Proprietary Herbal Extract Downregulates the Gene Expression of IL-1α in HaCaT Cells: Possible Implications Against Nonscarring Alopecia.

BACKGROUND

Currently while, topical minoxidil and oral finasteride are the only medications approved in androgenetic alopecia (AGA), the cause oriented treatment and immunsupressive treatment are being performed in telogen effluvium (TE) and alopecia areata (AA) respectively. Considering the inflammatory factors in the pathogenesis of these three nonscarring alopecia forms, we have formulated a mixture for topical usage composed of six different herbal extracts (HE) which have already known antiinflammatory and antioxidant features.

MATERIALS AND METHODS

In addition to performing the phytochemical analysis of HE, we detected the gene expression level of IL-1α, the crucial hair loss mediator, for the putative efficacy in nonscarring alopecia. Cell proliferation assay was performed by XTT reagent. After determination of non-cytotoxic concentration, HaCaT cells were treated with HE. RNA isolations were carried out from both non-treated and treated cell groups by using TRI-reagent. Gene expressions of IL-1α and as control GAPDH were determined by RT-qPCR analysis.

RESULTS

Results were represented as "IL-1α/GAPDH Fold Change". HE solution caused statistically significant downregulation of IL-1α gene expressions (p<0.0001), compared to untreated control cells.

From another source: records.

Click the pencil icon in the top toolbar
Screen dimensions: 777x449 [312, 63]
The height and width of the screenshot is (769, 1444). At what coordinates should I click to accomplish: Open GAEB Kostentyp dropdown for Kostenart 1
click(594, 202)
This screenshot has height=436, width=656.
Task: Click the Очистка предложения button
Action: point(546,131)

HE treatment ended up with 0.1900 fold change for IL-1α.

CONCLUSION

IL-1α is a direct growth inhibitory agent in hair follicles and an important actor in the pathogenesis of AGA , TE, and AA. Considering together the vitamins, flavonoids, and trace elements identified in the phytochemical analyses and downregulation of IL-1α in HaCaT cells, our HE may be an auxiliary agent in the therapy of these three nonscarring alopecia forms.